JOSHUA KATCHER: You know, there was this talk that H & M sat down with a few ethical fashion experts, and they did a live cast from Vogue headquarters, and I think it was a good effort. But what they did was, it really ended up being thrown back at the consumer, where they say the majority of the impact of clothing has to do with care, it has to do with how you wash your clothes and how you dry your clothes. And I think it was a real disappointment because they didn’t talk about the advancements in technology and production and materials. A company like H & M is huge. They’re a global brand, and they have the power to really make a change on a large level, whether it’s change for their workers, the people in their factories, which they didn’t talk about at all on the program because it’s very controversial. H & M doesn’t want to admit that people die in factory fires, being paid slave labor wages. But they have a collection that’s called the Conscious Collection, which is a really good effort, where they’re using recycled polyesters and organic cottons and stuff like that.

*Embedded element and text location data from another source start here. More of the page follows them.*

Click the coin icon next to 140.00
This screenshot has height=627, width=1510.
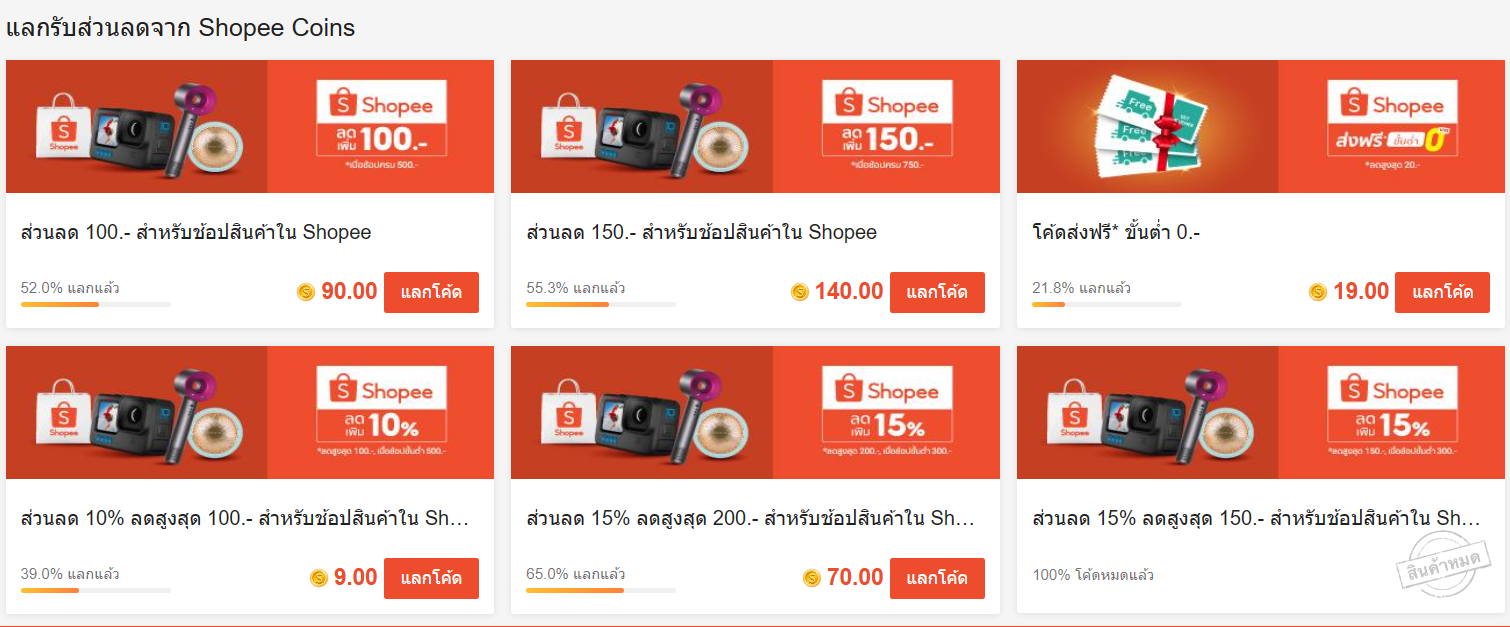800,292
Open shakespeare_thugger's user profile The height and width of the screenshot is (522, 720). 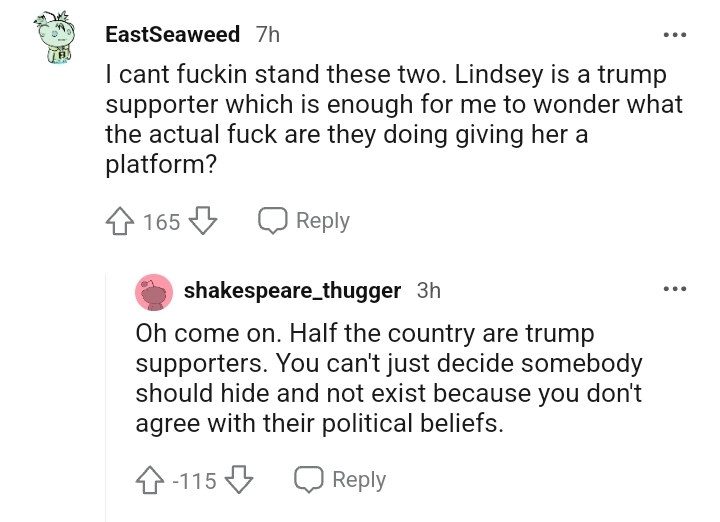tap(292, 291)
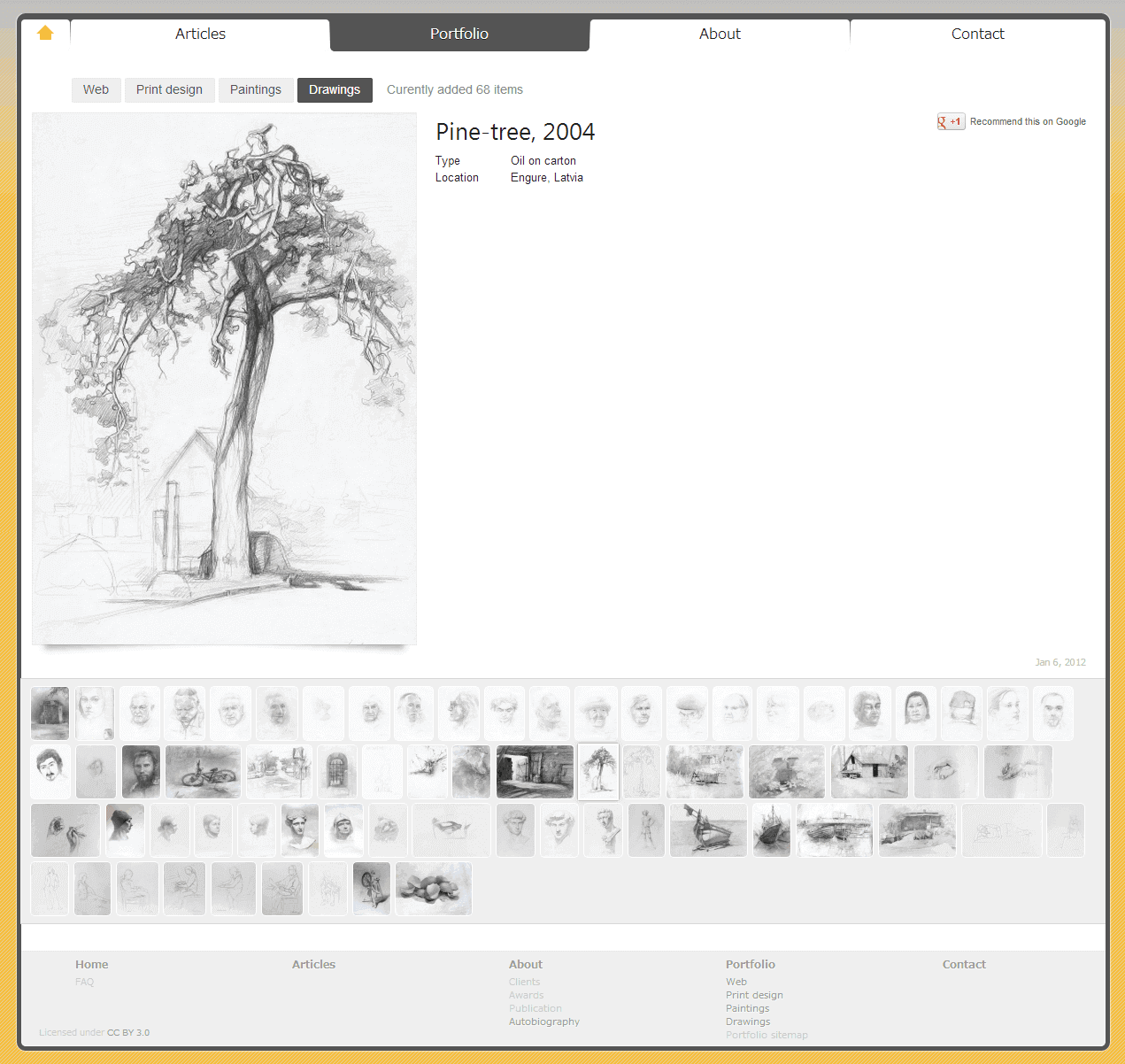Open the CC BY 3.0 license link

pyautogui.click(x=128, y=1032)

JOHN SHEGERIAN: So, in short, they’re making an effort, but there’s a lot more to do.
JOSHUA KATCHER: They’re making an effort. There’s a lot more to do, yes, and animals never enter the equation into these discussions within the mainstream ethical fashion conversation, and it is the single greatest cause of the worst environmental problems. No matter what industry you’re talking about, the animal agricultural industry results in the worst environmental problems.
JOHN SHEGERIAN: Alright, well, Joshua, we covered a lot today, and we’re going to have you back. I want our listeners to go and look at and enjoy the great products you’re creating and enjoy the amazing websites that I’ve been enjoying prior to the show, TheDiscerningBrute.com and BraveGentleMan.com talks all about these issues and also has a lot of great products, ethical fashion products, that everyone can enjoy. Joshua Katcher, you are a visionary entrepreneurial ethical fashion superstar, and truly living proof that green is good.